[lttng-dev] introduction & usage of LTTNG in machinekit

Michel Dagenais michel.dagenais at polymtl.ca
Mon Mar 30 15:06:59 EDT 2015

> >> - is there a complete example out-of-tree kernel module instrumented for LTTng? 
> > A few people in my group have done so. I will check on Monday to get sample
> > code for you.
> on re-reading, I am almost there, but I'd appreciate an example anyway

Julien has sent an example. Now that you will be getting real-time traces, someone in my group, Mathieu Côté, is working specifically on views to help diagnose real-time problems. He will be in a position to help you and can even improve the current TraceCompass views if you have specific "real-time programming" "use cases" not currently well covered.  

> >> - much of the machinekit RT code (HAL library and components) can be compiled
> >> as userland shared objects (Posix, RT-PREEMPP, Xenomai threads) or kernel
> >> modules (RTAI, and the deprecated Xenomai kernel API), sitting ontop of an
> >> abstracted realtime API ("RTAPI").
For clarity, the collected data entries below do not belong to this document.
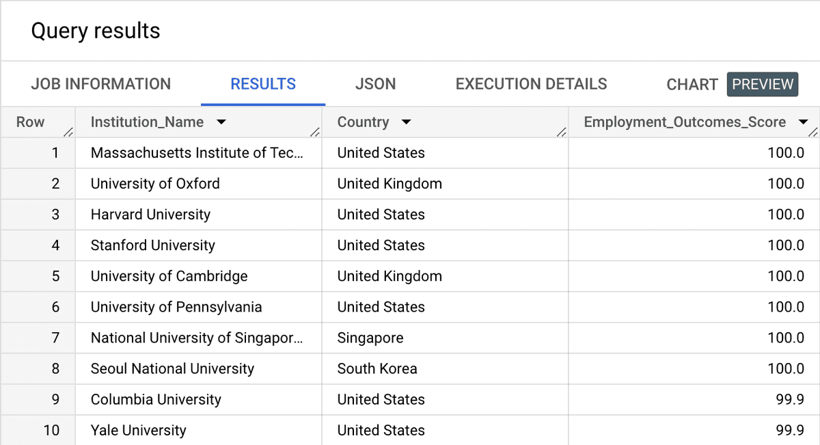Select the South Korea country cell

pos(377,368)
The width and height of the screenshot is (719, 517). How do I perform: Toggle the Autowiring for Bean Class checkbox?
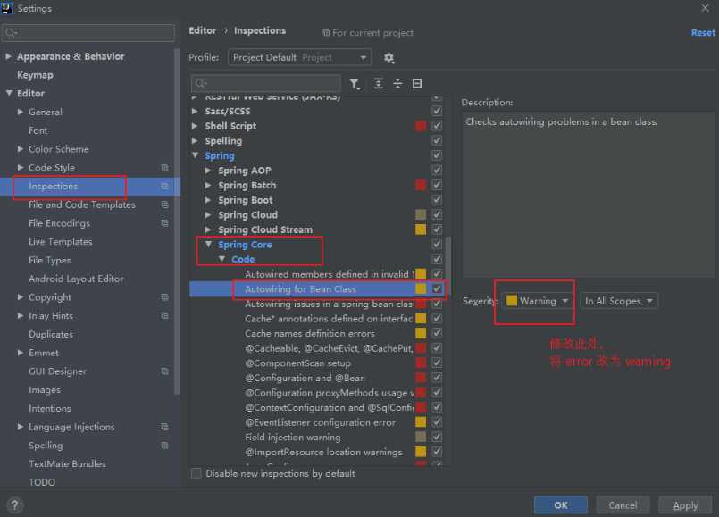[437, 289]
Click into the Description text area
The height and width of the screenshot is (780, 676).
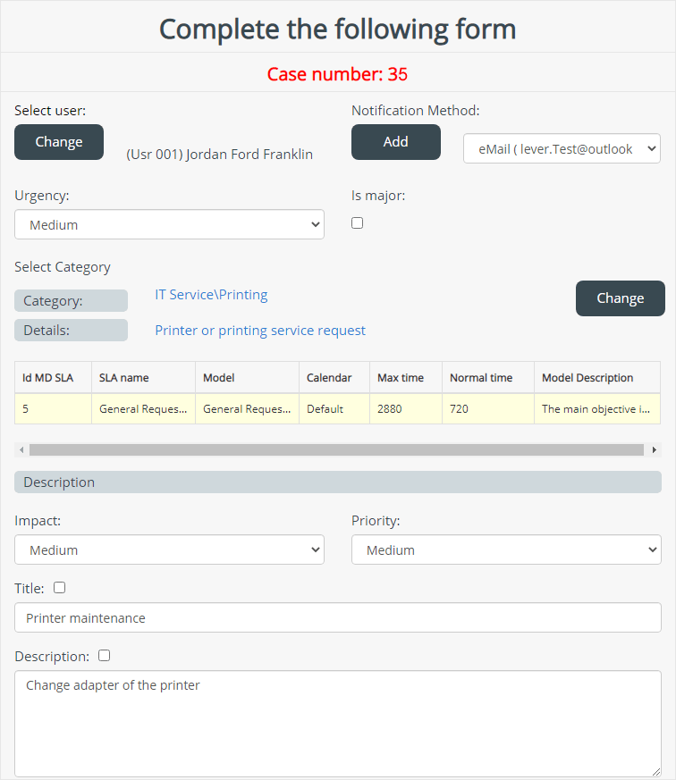tap(338, 724)
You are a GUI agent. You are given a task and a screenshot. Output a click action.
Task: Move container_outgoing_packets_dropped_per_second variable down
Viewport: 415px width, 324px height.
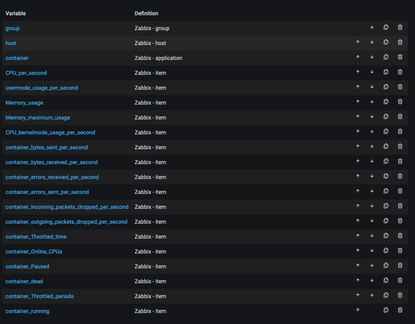(372, 221)
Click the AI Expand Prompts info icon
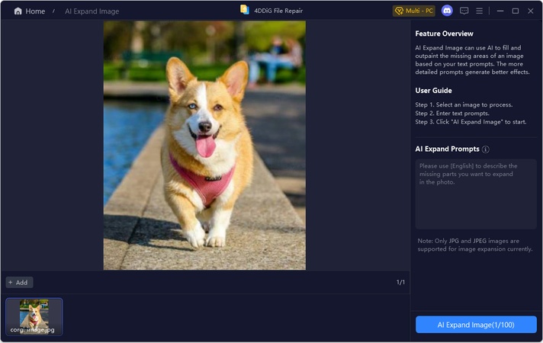Viewport: 543px width, 343px height. click(486, 149)
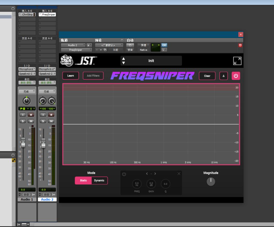Click the filter band power icon above FREQ knob
Screen dimensions: 274x227
coord(124,174)
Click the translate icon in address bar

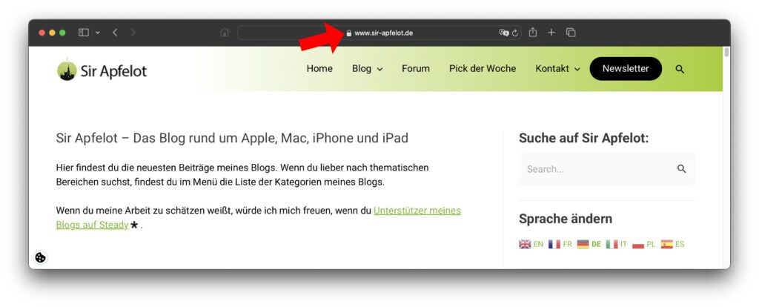point(503,33)
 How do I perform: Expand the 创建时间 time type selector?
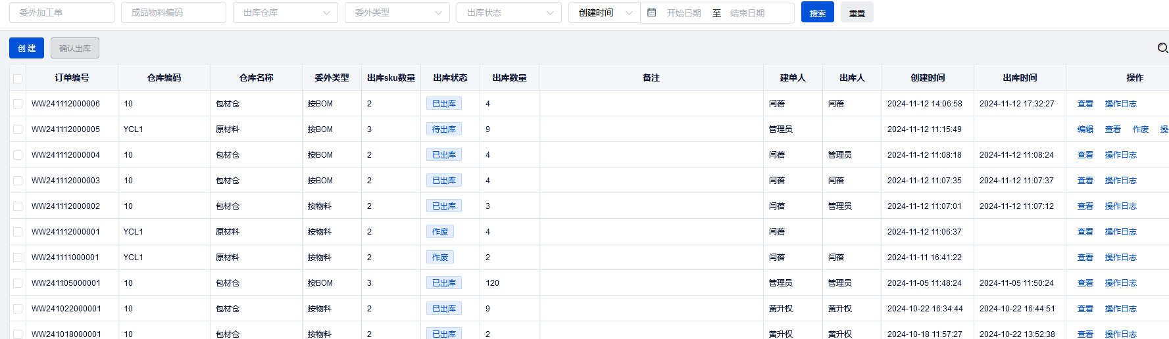coord(604,12)
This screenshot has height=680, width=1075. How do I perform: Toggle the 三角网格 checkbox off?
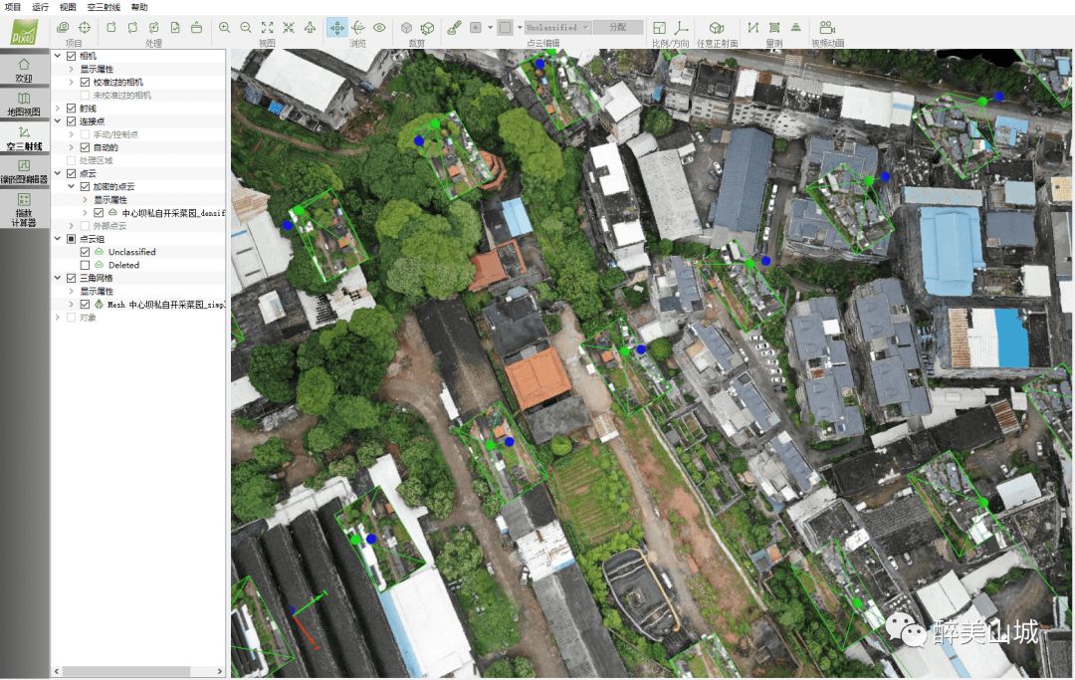click(71, 279)
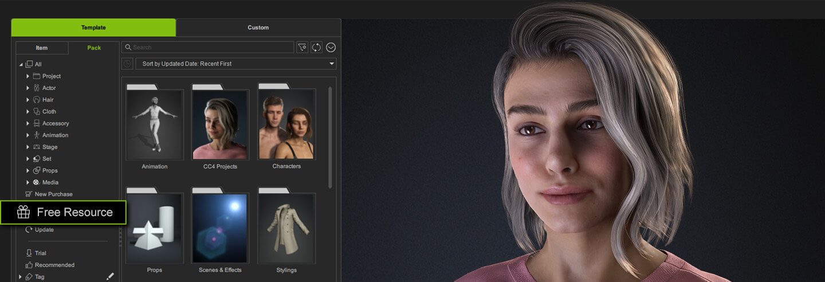Switch to the Pack view toggle
This screenshot has width=825, height=282.
94,48
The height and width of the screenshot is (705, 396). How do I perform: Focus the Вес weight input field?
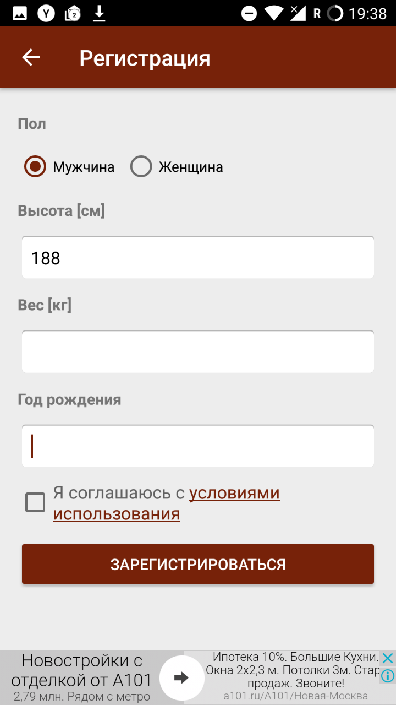click(x=198, y=352)
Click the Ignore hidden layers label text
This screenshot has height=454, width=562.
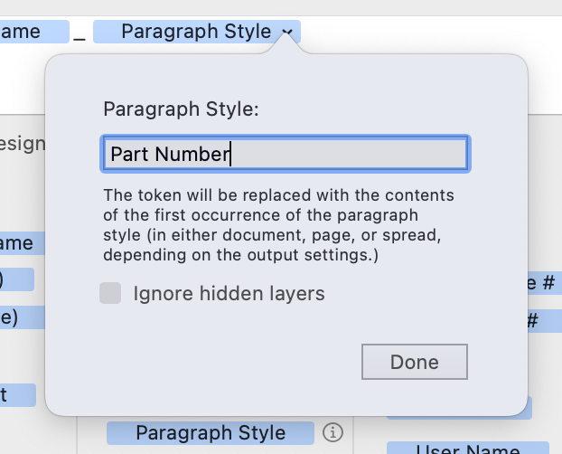tap(229, 293)
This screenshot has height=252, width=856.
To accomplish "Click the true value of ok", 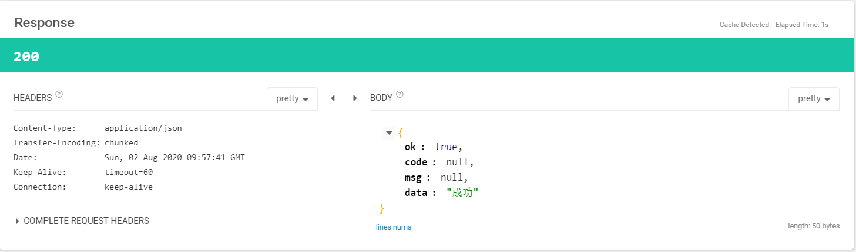I will tap(445, 147).
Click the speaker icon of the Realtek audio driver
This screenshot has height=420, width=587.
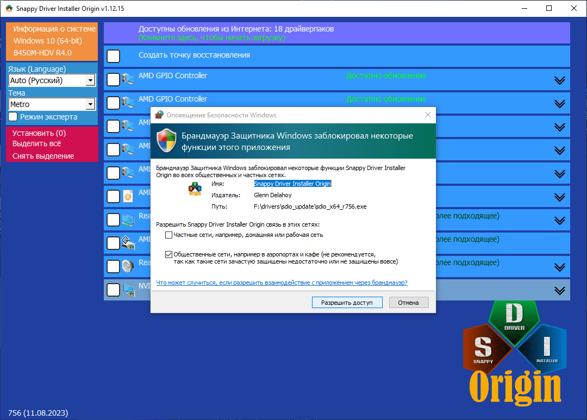(x=128, y=266)
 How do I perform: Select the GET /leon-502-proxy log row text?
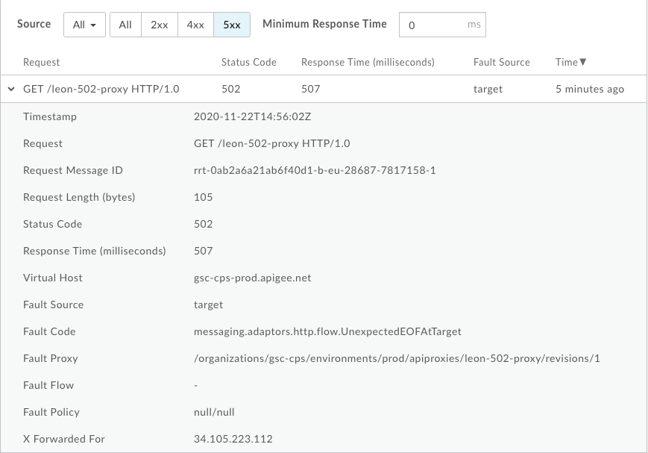point(101,89)
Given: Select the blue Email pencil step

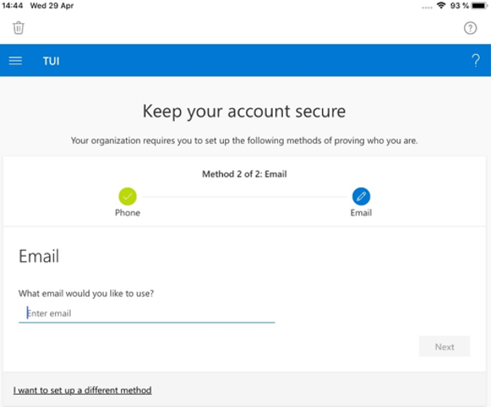Looking at the screenshot, I should pos(361,197).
Ideally the tracepoints would work
> >> unchanged except for the different context.

I checked with Mathieu Desnoyers about LTTng and Xenomai. He has not looked at it. Karim Yaghmour developed the original LTT while working in my group and adapted it to Xenomai. Later on, I believe that someone else within Xenomai switched Xenomai from LTT to LTTng but this has not necessarily been maintained. LTTng is built to work even in NMI conext and thus relies on very few kernel services. It mostly uses RCU critical sections: disabling preemption between read lock and read unlock, and calling synchronize_rcu.

> > MariaDB and others can target different tracers (LTTng, DTrace, none)...
> > Again, I will try to get you good sample code early next week.

QEMU is another example of project which interfaces to LTTng but can have other or no tracer as well.

> semi-related because I was bitten by it: the Xenomai configs referenced here:
> http://www.xenomai.org/pipermail/xenomai/2013-January/027272.html turn
> CONFIG_FTRACE off, citing performance reasons. I think we'll turn it back on
> in our kernels, cant be that much extra overhead.

If the option is enabled but tracing is not active, there are simply a few bytes of nops added at the beginning of each function. The processor pipeline is indeed extremely efficient at skipping those and the impact is barely measurable.